Available data Block Start

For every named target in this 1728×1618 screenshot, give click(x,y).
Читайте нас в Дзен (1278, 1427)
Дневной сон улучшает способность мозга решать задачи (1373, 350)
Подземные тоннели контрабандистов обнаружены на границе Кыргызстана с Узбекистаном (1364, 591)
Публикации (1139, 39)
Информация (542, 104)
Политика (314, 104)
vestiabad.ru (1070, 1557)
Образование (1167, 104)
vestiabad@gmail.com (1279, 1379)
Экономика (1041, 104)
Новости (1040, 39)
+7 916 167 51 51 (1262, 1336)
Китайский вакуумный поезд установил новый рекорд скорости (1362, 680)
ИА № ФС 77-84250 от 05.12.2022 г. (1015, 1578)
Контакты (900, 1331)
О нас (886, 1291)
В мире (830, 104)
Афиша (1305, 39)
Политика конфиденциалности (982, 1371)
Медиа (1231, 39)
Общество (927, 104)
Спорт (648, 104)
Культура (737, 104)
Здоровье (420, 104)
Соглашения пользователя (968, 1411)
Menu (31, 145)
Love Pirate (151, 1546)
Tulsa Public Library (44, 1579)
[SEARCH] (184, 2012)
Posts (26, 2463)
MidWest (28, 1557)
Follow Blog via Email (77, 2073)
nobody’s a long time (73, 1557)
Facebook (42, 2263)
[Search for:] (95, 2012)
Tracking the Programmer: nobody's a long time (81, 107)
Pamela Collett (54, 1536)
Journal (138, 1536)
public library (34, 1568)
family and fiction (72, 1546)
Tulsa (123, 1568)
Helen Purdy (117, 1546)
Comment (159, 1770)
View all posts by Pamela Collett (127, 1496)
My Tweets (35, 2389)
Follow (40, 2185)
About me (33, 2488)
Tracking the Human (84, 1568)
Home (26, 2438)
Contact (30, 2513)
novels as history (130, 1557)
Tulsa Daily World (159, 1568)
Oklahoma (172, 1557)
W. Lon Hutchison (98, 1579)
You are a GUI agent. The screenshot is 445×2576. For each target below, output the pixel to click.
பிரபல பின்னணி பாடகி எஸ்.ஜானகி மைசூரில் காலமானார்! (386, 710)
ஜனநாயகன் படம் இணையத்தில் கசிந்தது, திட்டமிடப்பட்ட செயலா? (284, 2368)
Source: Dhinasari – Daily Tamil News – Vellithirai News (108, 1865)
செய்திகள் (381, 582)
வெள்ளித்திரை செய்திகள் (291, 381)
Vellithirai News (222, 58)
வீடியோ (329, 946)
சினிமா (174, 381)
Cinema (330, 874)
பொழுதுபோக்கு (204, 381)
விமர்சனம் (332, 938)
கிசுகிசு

Available data Block End

### What you will do
Your reply should be one number: how many lines in the records contain "long".

### Result below
2